(Data items)
= = = =

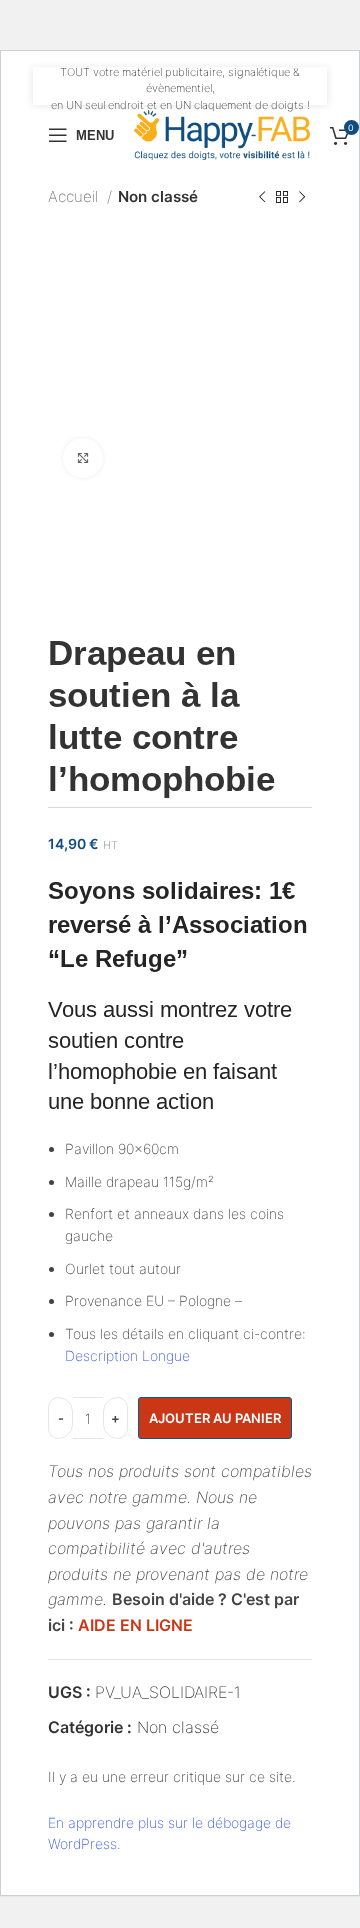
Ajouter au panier (215, 1418)
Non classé (158, 196)
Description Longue (127, 1355)
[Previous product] (262, 197)
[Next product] (302, 197)
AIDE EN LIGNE (135, 1625)
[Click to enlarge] (83, 458)
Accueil (75, 196)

= = = =

▶ [EXERCISE DIRECTIONS]: Please give the data again in full, exactly as written, but without any images.

▶ [ANSWER BELOW]:
Ajouter au panier (215, 1418)
Non classé (158, 196)
Description Longue (127, 1355)
[Previous product] (262, 197)
[Next product] (302, 197)
AIDE EN LIGNE (135, 1625)
[Click to enlarge] (83, 458)
Accueil (75, 196)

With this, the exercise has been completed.